Compiled by: Kaliputra-Ashish and Kaliputra-Abhi

Om Shri Gurubhyo Namah, Jai Ma Adya, Jai Khyapa Parampara.

91. Kolahala-Dhvanaye

Kalabhairava Name

The Lord Whose Roar Fills the Universe With Great Upheaval.

The ninety-first name, Kolahala-Dhvanaye, evokes sound in its most overwhelming form. This is not gentle music or passing noise. It is the divine roar that shakes worlds, scatters false certainty, and announces the presence of Bhairava with unmistakable force. The name points to a sound so vast that it belongs equally to cosmic movement and inner awakening.

Elaboration

The name joins kolahala, meaning uproar, tumult, or resounding commotion, with dhvani, meaning sound, resonance, or roar. Together they praise Kalabhairava as the one whose sound is not small or private. His presence arrives as a vibration that can unsettle the whole field of existence.
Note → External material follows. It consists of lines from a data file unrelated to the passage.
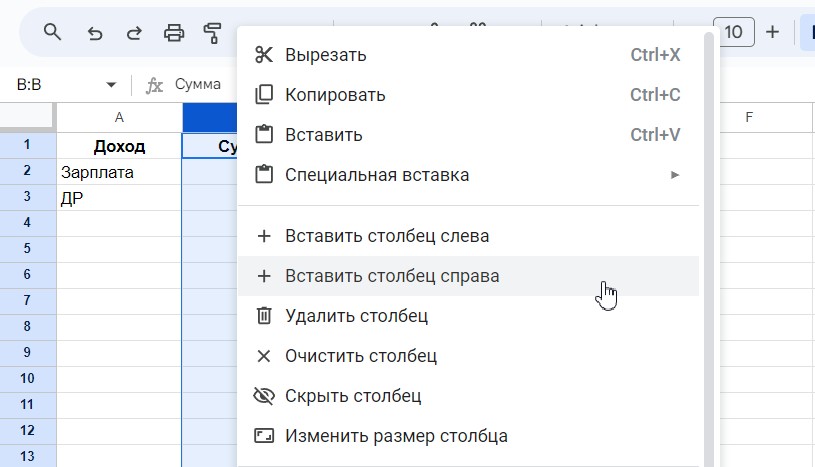Open Изменить размер столбца option

pos(396,436)
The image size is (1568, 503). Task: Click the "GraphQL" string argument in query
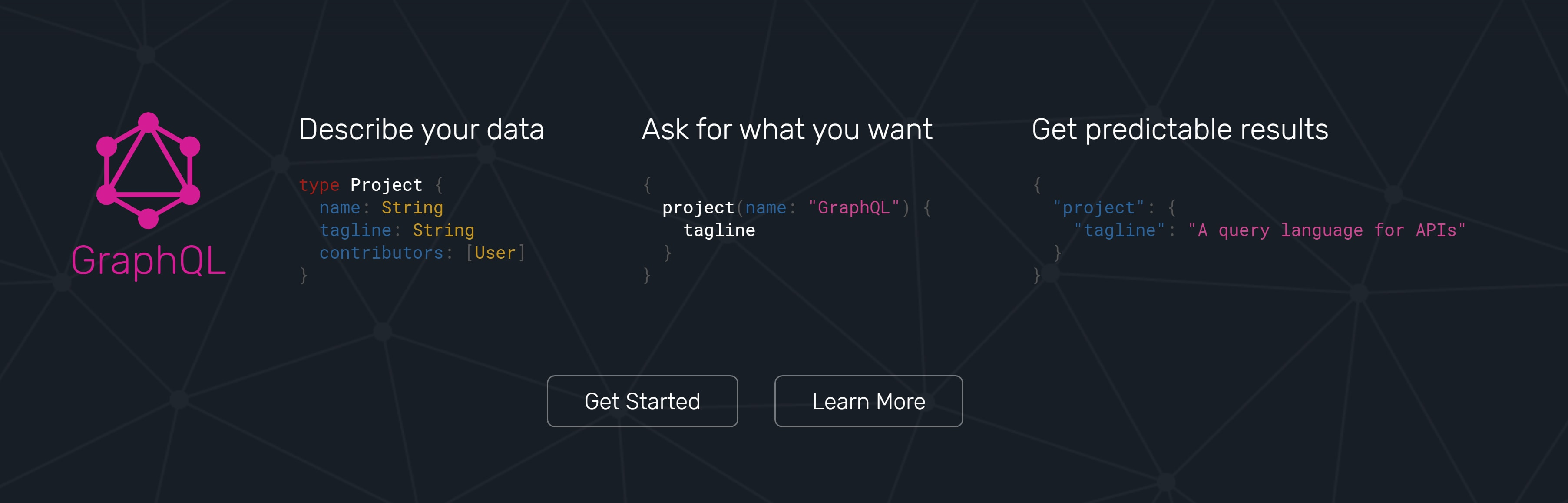tap(853, 208)
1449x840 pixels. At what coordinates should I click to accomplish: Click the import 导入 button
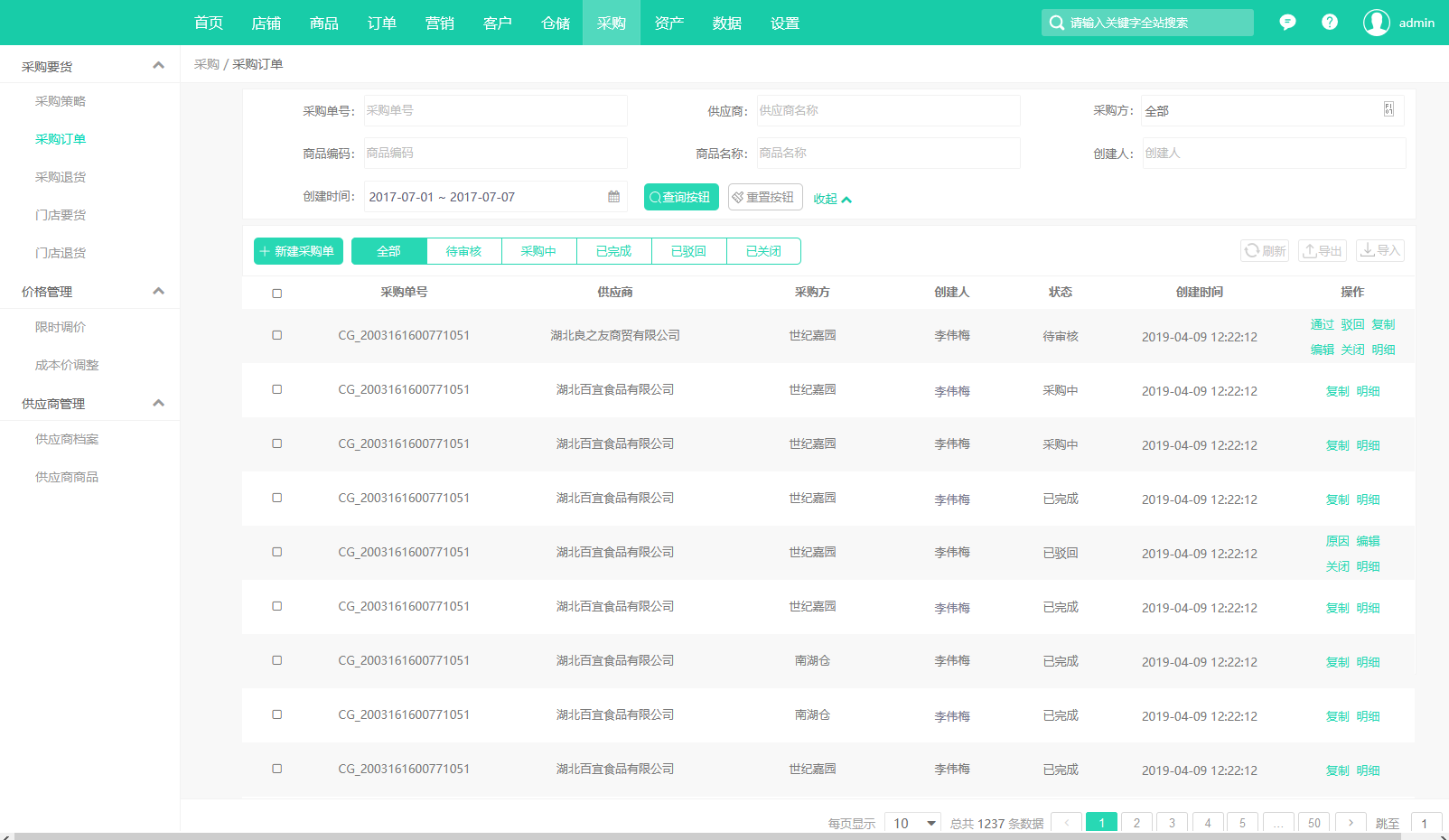pyautogui.click(x=1380, y=251)
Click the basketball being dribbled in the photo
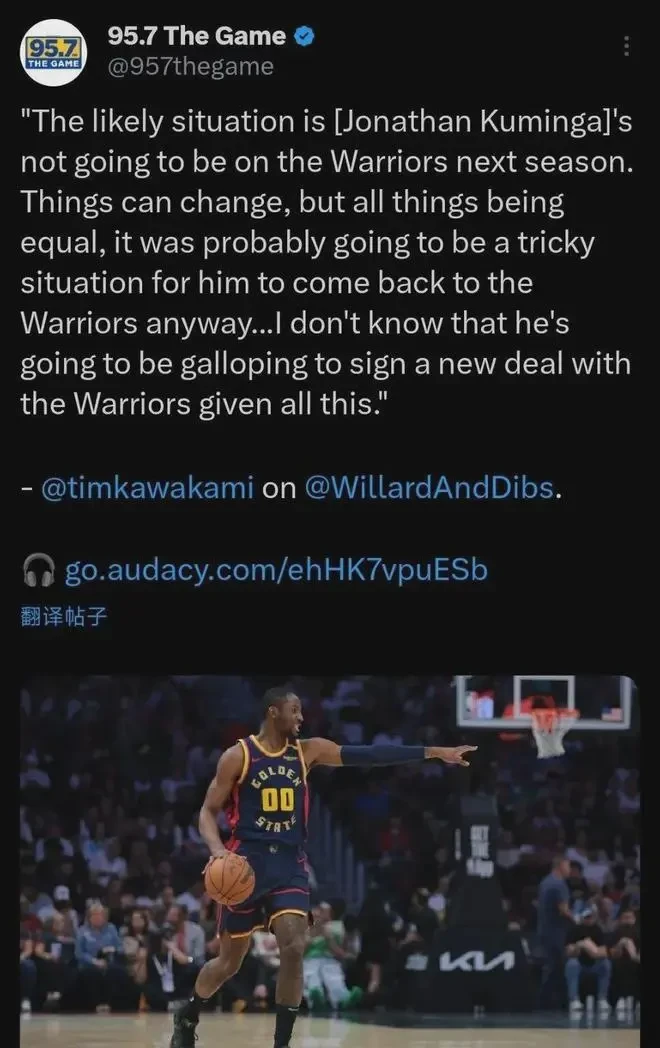The width and height of the screenshot is (660, 1048). (x=229, y=880)
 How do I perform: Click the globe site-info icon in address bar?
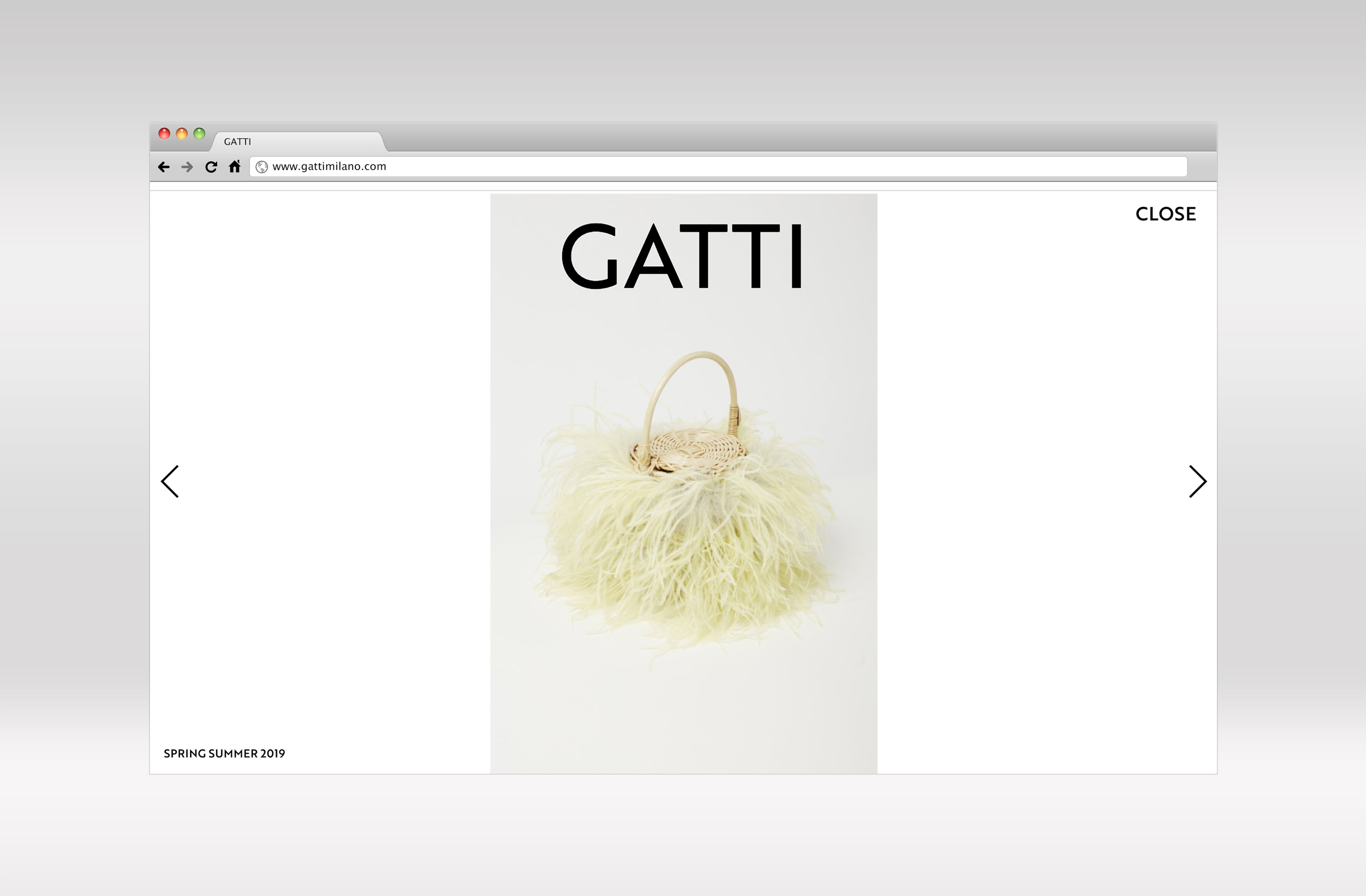pos(262,167)
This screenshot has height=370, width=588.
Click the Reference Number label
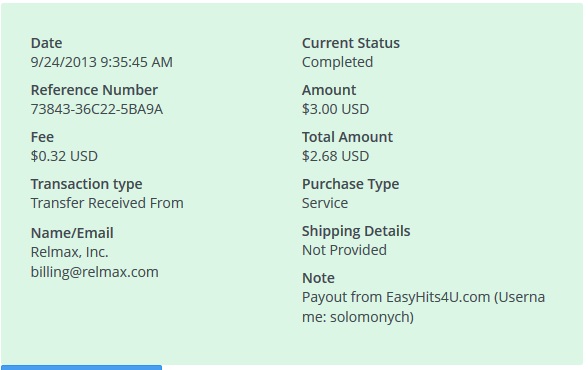[94, 90]
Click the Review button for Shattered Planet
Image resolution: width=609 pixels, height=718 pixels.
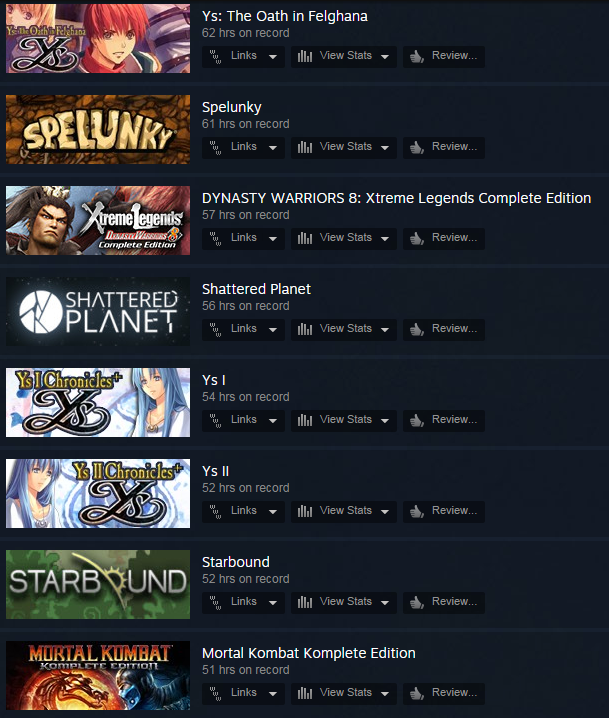pyautogui.click(x=444, y=329)
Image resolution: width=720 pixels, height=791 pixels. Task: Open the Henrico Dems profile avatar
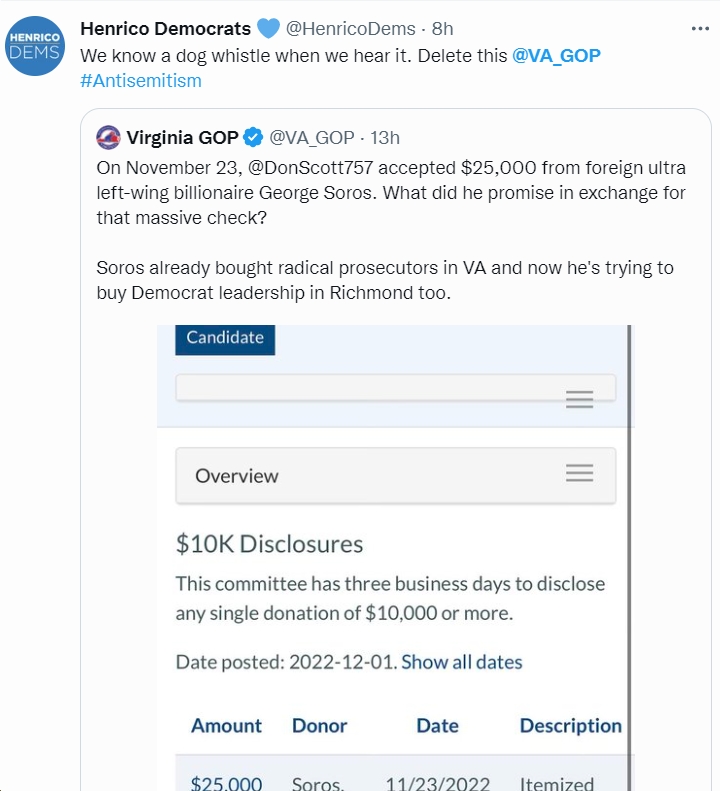pos(35,46)
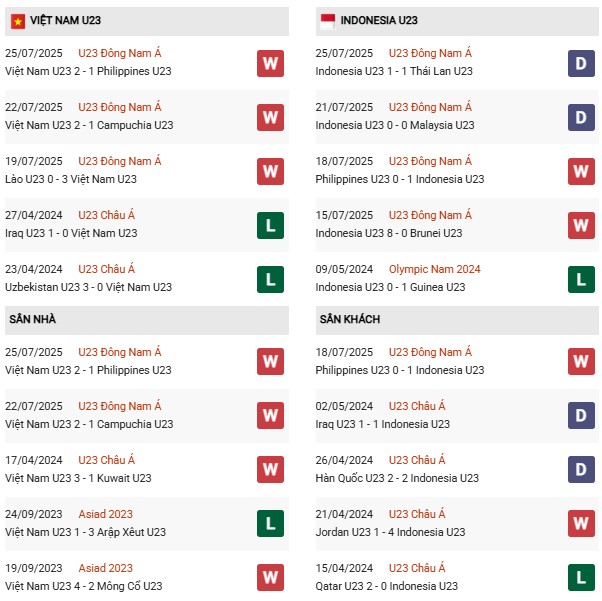
Task: Click L badge for Indonesia 0-1 Guinea U23
Action: [x=581, y=279]
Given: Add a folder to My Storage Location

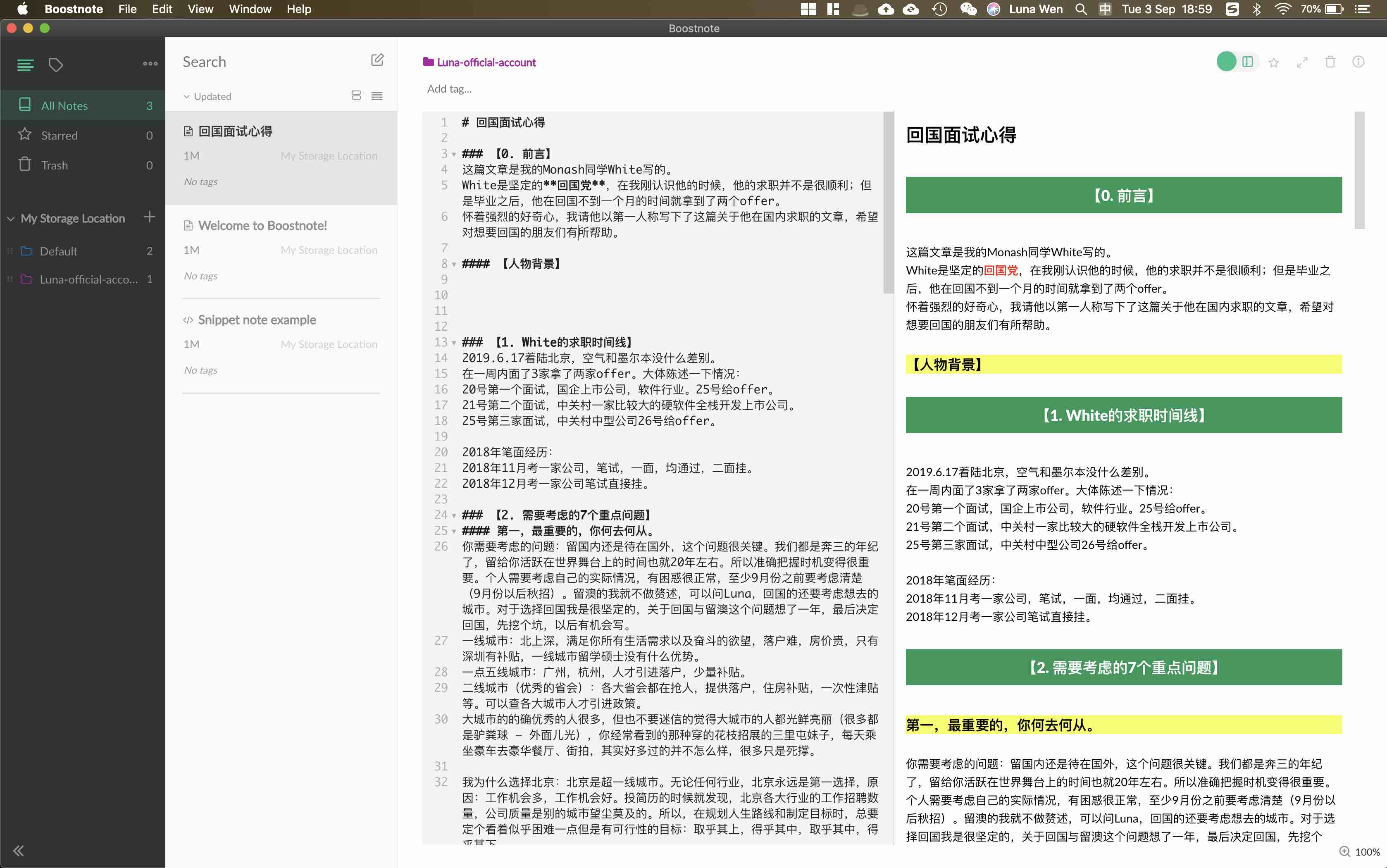Looking at the screenshot, I should click(x=149, y=217).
A roar larger than ordinary sound

In this name, Bhairava's roar is more than physical noise. It can be understood as a cosmic vibration, a force that fills space and cannot be ignored. Traditional spiritual language often speaks of creation, preservation, and dissolution through sound and mantra. Here, Bhairava's sound belongs to that order. It is the reverberation of divine power moving through the universe.

Why the uproar matters

The uproar in Kolahala is not pointless disturbance. It is the breaking of complacency. On the cosmic level, it suggests the immense turbulence through which worlds arise, endure, and pass away. On the inner level, it can be read as the shock that tears through ignorance, ego, and attachment. Bhairava's roar disturbs what needs to be disturbed so that truth can stand exposed.

Fierce, but not chaotic

This name does not present Kalabhairava as the lord of confusion. The tumult belongs to his mastery, not to disorder without meaning. His roar terrifies what clings to falsehood, yet it also protects the devotee by clearing away illusion. What sounds fearsome from one side is grace from another.

What this name teaches

To meditate on Kolahala-Dhvanaye is to remember that the divine does not always arrive softly. Sometimes awakening comes as a force that interrupts, shakes, and strips away pretense. Bhairava's roar is fierce because it is truthful. It does not flatter the ego. It compels the seeker to wake up.


Spiritual Insight

Contemplating Kolahala-Dhvanaye reminds the seeker that Bhairava's fierce sound is not mere terror, but a grace that breaks illusion and calls consciousness awake.